▶ _Recorded information_:
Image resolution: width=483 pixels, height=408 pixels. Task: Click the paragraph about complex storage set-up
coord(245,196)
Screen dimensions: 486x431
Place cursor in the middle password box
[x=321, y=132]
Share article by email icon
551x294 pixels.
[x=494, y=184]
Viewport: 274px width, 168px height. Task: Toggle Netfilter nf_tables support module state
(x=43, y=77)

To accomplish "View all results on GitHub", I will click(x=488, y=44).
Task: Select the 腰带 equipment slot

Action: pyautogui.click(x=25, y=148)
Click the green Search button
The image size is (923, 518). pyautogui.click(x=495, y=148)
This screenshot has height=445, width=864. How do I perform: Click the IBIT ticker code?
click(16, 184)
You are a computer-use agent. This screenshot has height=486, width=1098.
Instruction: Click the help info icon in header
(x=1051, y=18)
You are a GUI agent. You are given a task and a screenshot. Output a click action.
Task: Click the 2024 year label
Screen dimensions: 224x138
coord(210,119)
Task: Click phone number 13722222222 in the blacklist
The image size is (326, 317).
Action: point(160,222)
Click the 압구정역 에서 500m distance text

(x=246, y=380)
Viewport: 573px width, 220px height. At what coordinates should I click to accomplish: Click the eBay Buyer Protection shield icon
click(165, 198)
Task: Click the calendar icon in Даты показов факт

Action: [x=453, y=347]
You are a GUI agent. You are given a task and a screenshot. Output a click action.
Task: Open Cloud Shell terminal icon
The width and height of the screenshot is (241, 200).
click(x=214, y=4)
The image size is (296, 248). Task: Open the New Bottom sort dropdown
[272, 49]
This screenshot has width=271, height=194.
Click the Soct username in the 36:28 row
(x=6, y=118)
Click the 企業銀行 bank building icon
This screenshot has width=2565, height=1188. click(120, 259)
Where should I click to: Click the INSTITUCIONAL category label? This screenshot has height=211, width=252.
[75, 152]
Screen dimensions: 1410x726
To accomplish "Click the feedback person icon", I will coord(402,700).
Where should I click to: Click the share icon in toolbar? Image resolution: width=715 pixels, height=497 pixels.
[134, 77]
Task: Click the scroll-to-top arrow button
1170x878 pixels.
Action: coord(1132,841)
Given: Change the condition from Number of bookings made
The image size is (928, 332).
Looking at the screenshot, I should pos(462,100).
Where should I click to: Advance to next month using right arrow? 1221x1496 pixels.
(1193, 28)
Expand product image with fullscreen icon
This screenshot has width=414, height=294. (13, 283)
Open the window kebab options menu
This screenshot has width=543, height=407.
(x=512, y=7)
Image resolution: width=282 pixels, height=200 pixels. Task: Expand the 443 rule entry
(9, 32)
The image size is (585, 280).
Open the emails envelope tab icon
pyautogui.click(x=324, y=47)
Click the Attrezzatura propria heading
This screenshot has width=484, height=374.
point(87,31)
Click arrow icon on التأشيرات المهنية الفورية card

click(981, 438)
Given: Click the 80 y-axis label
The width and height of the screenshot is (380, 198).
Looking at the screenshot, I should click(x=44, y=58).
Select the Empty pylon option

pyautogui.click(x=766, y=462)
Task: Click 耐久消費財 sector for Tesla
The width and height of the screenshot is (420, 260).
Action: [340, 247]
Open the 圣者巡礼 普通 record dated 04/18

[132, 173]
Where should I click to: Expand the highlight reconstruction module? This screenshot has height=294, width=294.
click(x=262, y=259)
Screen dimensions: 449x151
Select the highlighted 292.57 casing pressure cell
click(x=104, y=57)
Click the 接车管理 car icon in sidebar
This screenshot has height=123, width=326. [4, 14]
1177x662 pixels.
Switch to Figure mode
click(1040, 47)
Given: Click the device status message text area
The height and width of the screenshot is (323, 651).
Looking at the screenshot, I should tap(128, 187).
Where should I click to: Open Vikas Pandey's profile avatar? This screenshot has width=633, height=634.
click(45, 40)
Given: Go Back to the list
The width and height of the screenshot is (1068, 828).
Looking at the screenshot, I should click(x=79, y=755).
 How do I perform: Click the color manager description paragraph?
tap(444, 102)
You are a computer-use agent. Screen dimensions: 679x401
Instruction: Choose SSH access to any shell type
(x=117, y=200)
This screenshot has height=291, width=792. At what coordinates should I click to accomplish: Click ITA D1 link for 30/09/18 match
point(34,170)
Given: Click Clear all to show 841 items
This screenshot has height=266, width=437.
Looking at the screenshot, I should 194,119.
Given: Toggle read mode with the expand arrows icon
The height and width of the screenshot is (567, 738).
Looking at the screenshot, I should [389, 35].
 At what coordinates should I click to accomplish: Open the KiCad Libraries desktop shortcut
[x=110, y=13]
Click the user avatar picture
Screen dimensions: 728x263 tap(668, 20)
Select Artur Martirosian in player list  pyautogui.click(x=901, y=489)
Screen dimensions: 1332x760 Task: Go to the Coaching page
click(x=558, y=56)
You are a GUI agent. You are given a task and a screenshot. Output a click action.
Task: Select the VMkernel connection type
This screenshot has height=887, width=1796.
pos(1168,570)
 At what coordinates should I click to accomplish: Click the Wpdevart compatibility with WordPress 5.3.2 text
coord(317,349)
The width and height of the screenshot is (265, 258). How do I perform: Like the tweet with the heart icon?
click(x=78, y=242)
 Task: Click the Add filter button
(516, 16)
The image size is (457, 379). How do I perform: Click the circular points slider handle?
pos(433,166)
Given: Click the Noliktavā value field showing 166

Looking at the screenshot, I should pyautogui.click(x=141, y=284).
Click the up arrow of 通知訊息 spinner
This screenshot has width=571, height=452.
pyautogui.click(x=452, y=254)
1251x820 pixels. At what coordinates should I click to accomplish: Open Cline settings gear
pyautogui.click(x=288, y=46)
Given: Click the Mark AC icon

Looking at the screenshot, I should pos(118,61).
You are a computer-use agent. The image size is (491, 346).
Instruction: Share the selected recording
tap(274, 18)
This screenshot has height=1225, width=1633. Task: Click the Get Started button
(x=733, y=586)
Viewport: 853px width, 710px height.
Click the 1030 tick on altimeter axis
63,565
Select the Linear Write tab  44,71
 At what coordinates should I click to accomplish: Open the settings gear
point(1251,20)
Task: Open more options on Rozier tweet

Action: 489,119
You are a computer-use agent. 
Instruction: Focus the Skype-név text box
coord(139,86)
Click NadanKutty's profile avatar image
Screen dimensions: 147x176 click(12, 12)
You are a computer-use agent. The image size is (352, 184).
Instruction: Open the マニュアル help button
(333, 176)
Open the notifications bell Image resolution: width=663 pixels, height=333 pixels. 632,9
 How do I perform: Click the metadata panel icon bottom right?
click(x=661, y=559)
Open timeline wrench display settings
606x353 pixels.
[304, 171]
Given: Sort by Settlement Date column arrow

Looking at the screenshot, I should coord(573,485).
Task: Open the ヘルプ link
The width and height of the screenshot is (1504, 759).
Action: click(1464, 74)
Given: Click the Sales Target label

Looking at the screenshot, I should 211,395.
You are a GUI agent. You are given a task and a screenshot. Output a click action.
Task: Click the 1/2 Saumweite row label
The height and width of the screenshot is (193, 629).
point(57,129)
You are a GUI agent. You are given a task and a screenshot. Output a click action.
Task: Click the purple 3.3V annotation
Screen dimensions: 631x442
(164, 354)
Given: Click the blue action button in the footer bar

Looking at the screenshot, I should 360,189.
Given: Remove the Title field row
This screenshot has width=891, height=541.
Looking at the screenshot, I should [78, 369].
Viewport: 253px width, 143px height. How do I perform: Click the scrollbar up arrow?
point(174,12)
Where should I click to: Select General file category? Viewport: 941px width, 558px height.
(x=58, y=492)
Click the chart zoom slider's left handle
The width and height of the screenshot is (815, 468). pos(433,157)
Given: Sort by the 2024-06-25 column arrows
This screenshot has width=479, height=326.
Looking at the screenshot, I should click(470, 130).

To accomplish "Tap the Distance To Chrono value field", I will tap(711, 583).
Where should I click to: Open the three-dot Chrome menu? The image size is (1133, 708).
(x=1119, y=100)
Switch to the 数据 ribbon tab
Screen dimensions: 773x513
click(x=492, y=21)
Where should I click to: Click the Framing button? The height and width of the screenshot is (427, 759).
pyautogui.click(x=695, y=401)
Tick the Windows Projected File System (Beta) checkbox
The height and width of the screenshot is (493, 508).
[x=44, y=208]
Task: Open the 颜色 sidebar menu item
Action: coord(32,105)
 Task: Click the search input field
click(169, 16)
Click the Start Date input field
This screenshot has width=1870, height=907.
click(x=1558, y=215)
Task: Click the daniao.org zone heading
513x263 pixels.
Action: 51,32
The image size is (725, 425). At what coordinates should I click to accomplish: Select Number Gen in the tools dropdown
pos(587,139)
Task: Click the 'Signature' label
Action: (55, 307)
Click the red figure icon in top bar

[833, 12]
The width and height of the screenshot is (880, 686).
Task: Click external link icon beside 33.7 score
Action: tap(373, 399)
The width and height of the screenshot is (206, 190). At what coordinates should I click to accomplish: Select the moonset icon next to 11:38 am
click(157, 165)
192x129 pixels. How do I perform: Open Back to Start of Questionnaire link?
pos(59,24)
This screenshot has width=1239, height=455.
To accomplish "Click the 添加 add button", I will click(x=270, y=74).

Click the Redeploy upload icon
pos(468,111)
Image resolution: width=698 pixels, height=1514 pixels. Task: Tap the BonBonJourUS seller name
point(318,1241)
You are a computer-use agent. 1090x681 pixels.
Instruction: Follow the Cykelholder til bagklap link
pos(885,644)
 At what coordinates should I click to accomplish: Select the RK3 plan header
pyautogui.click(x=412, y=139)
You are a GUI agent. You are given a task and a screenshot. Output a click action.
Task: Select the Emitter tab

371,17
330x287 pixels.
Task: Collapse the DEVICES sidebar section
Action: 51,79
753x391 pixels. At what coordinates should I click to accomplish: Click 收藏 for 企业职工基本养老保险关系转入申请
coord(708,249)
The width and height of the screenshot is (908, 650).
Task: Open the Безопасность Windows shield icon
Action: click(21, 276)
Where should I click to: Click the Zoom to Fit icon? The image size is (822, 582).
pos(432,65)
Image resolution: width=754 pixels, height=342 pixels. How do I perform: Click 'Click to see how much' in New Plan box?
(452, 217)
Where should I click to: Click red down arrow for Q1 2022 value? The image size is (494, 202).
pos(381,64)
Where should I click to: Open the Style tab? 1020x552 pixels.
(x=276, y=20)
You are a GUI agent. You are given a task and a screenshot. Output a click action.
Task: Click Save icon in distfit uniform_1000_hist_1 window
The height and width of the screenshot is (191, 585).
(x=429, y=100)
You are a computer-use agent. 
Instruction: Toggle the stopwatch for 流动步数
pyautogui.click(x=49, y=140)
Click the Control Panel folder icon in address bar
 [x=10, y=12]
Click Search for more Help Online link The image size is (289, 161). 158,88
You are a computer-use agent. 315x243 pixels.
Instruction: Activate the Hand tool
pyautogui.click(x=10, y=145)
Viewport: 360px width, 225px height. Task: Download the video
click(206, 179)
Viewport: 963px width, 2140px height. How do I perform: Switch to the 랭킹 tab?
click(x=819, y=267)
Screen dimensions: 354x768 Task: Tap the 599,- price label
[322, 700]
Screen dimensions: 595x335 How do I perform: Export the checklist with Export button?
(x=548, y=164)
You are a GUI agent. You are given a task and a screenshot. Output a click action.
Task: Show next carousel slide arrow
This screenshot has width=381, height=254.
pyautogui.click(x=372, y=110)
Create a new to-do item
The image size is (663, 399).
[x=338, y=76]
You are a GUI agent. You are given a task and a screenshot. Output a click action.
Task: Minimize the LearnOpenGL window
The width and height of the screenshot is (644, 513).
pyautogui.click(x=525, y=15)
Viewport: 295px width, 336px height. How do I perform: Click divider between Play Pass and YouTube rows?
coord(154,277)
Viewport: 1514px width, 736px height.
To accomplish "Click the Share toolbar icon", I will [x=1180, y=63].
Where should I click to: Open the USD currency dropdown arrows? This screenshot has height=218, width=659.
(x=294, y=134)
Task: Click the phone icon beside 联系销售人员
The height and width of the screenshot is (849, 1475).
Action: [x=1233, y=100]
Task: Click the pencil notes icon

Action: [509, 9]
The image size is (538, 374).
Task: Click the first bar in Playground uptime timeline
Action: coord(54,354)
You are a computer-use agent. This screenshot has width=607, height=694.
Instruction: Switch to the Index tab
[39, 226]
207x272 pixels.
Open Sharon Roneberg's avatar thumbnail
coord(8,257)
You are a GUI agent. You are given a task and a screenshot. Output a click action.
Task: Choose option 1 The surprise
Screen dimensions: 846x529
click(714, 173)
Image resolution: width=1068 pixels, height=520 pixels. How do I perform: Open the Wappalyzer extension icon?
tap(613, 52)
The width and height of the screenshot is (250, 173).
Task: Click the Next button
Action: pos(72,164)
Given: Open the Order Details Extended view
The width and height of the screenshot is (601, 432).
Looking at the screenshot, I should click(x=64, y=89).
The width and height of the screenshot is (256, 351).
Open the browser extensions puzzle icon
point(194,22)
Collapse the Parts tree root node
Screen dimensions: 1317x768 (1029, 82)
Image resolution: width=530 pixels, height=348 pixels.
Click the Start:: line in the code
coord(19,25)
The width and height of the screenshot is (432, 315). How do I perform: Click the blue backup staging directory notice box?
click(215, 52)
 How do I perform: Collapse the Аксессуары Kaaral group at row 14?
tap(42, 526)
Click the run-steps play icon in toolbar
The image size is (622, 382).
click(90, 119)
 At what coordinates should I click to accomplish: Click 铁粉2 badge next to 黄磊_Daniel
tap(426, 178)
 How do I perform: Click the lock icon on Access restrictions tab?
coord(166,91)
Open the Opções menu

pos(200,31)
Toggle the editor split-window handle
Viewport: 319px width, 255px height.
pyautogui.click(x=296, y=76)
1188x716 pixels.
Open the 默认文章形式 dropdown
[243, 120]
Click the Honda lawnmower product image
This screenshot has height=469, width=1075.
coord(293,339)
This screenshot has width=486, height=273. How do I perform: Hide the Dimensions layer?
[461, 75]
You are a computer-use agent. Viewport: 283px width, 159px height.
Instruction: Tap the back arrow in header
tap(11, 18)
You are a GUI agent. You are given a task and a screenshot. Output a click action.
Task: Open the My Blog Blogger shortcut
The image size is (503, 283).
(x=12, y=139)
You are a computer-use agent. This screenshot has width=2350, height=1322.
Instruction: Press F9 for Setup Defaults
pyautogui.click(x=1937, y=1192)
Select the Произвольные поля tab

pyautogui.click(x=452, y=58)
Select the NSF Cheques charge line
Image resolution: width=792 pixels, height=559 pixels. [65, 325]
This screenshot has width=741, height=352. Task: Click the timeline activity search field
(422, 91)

▶ _Task item_:
Reproduce, with no other lines, the run of lines that begins with the one containing "Select the Произвольные поля tab" and ends with the last line of the material.

▶ _The answer_:
Select the Произвольные поля tab

pyautogui.click(x=452, y=58)
Select the NSF Cheques charge line
Image resolution: width=792 pixels, height=559 pixels. [65, 325]
This screenshot has width=741, height=352. Task: Click the timeline activity search field
(422, 91)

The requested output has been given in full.